Standardized Testing Pros and ConsCertification Map, Education, General Interest, Teachers | 4 Comments »
Standardized testing has been one of the most controversial subjects in education since its creation during the era of World War I and the Model T Ford. Frederick J. Kelly initially developed standardized tests as a crude measure of “lower order” thinking skills, intended to help streamline America’s quickly expanding public education system, but 14 years later, when standardized tests had become a pervasive aspect of both public and higher education, Kelly disavowed his own creation. Instead, he argued for “liberal, integrated, problem-based learning” as the basis of education. So what are the real pros and cons of standardized education?
Standardized Testing Pros
Standardized testing is easier to administer than more complex, nuanced and individualized forms of educational evaluation. A single test can be written and administered in a uniform fashion at relatively low cost. Computer grading also minimizes the strain on educators. This argument is compelling for monetary and logistical reasons.
Standardized tests are arguably more objective than other evaluative measures, and what biases they do have can be uniformly obvious in the results.
Operating a streamlined public education system requires measures of accountability to insure that all students learn certain basic skills and concepts, while educators and institutions must perform according to certain measurable standards.
Standardized Testing Cons
Outdated Theoretical Basis
Standardized tests have evolved to some degree since their creation nearly a century ago, but they still primarily test accumulated knowledge and very basic skills, while educational theory now emphasizes critical thinking and problem solving skills over the memorization of rote knowledge.
Inappropriate Interpretation of Results
Standardized test results can provide data for tracking students, evaluating educators and shaping educational policy — but that data needs to be carefully understood and considered along with qualitative measures of performance. Misinterpreting or overemphasizing test results often leads to material and emotional costs for students, teachers and society as a whole.

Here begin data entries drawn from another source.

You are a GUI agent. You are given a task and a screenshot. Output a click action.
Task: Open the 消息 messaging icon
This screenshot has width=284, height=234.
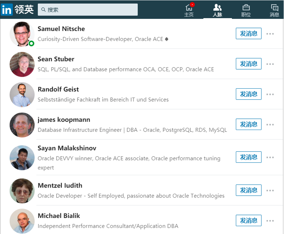274,10
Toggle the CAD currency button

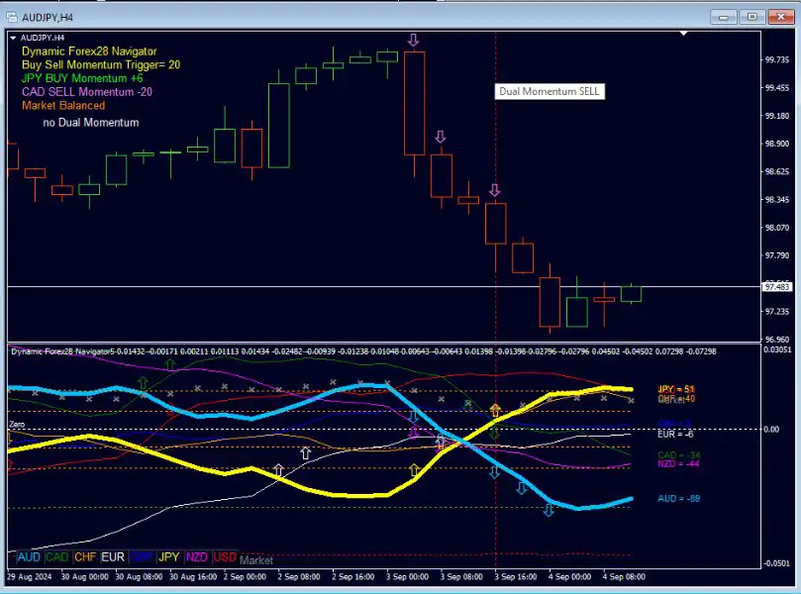click(x=57, y=558)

Standardized tests do not produce standardized results across demographics. White, middle-class Americans score highest on most standardized tests because the tests are designed for students with their cultural and economic backgrounds. Women and men also tend to score differently on certain standardized tests.
Distortion of Curriculum
The increasing emphasis placed on standardized testing as a measure of teacher performance and as a funding distribution tool has created extraordinary pressures for teachers to “teach to the test.” This restricts teachers’ abilities to adapt curricula to the particular needs of their students, and compels them to teach basic facts rather than real intellectual and life skills. This evaluative measure also rewards those who take time away from the curriculum to teach test-taking strategies.
Standardized Test Preparation
Whether you are a proponent or a critic of standardized testing, one thing everyone can agree on is that test preparation significantly boosts results. And not only public school students take standardized tests; adults have to pass standardized tests to apply to institutions of higher education, and to become teachers, doctors and lawyers. So if you are preparing for the Praxis II or the LSAT, the best thing to do is to prepare thoroughly. Despite the biases of the tests and the imperfect way our society utilizes the results, proper test preparation will keep you calm on test day and give you a leg up on your competitors.

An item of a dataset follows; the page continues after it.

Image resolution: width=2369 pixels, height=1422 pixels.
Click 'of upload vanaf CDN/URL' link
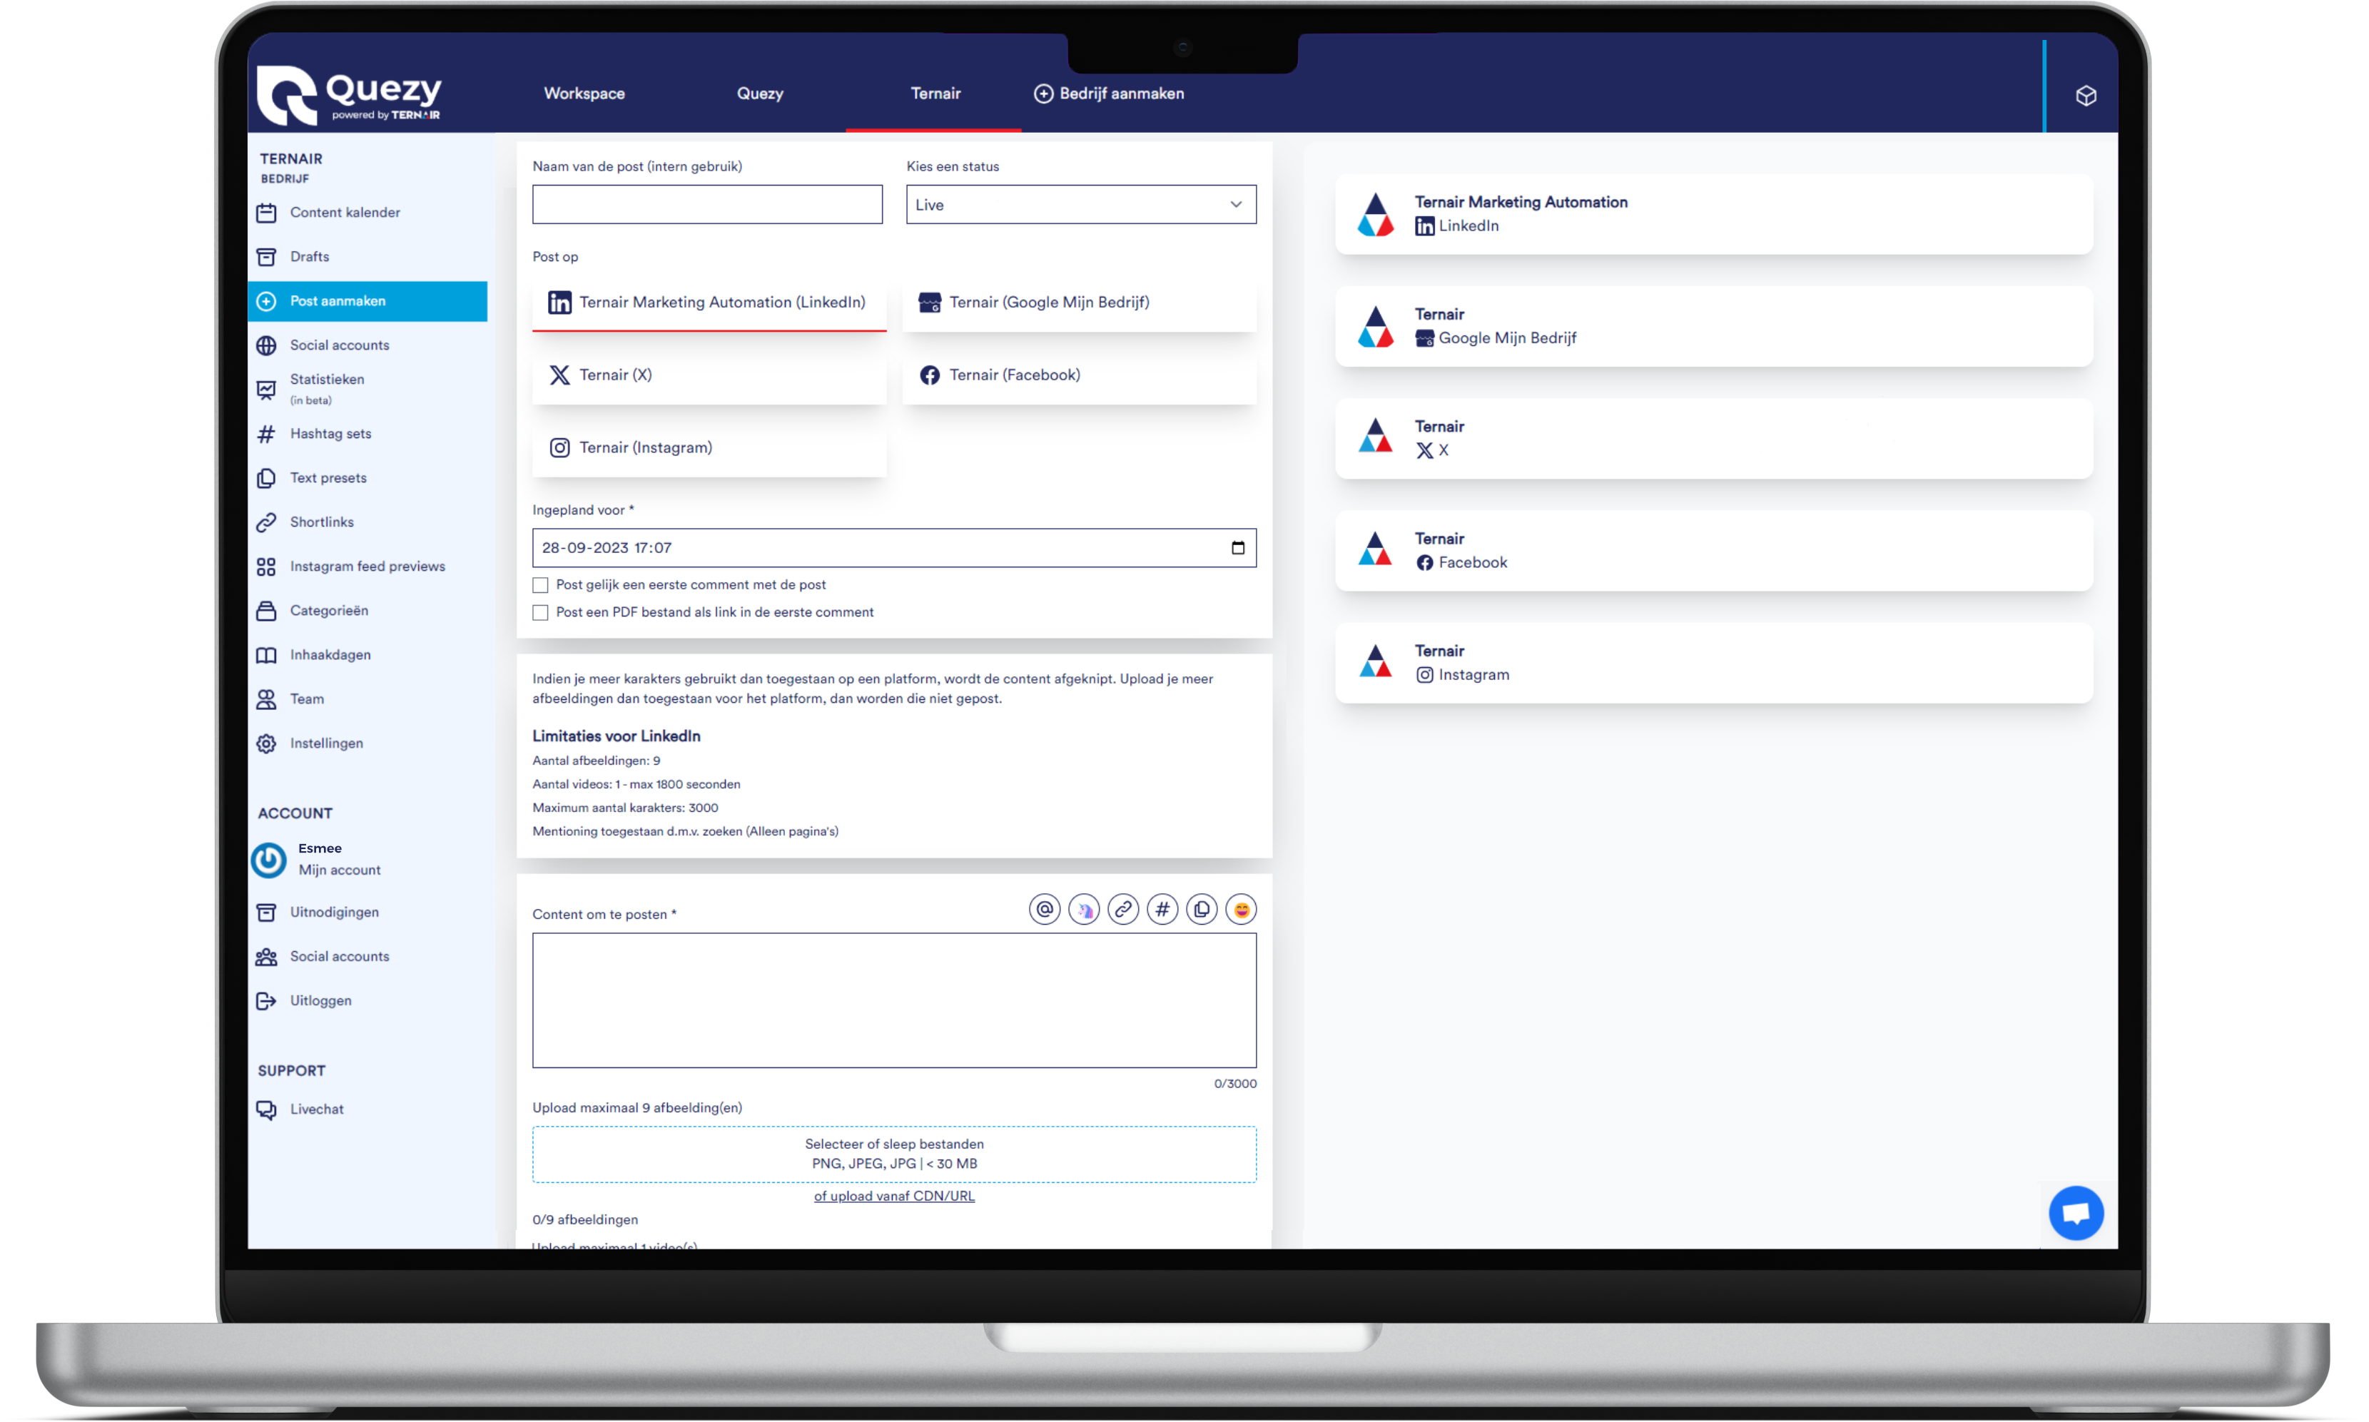895,1195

Productive Use of Standardized Testing
If you consider the pros and cons of standardized testing, these tests can serve a useful purpose when administered to measure the things they actually do measure. Equally important is that the test results are comprehensible and used for appropriate purposes by individuals who understand them. One effective use of standardized tests is to identify students who may have learning disabilities and who therefore require special education. In this scenario, students who require special services in order to participate in public education are screened by a combination of standardized testing and other measures. And rather than being penalized for low scores, the system finds other ways to accommodate them.
Unproductive Use of Standardized Testing
An example of a less productive use of standardized testing would be the recent publication of data on the performance of 1,800 teachers in New York City based entirely on their students’ standardized test scores. This data, riddled with inaccuracies and intended to be used as one of several measures in evaluating teacher performance, was made public against the wishes of many educators as well as the educational experts who designed the teacher-rating system. The publication of the data exposed teachers to scrutiny and pressure from students, parents and administrators based on test scores of often-questionable significance.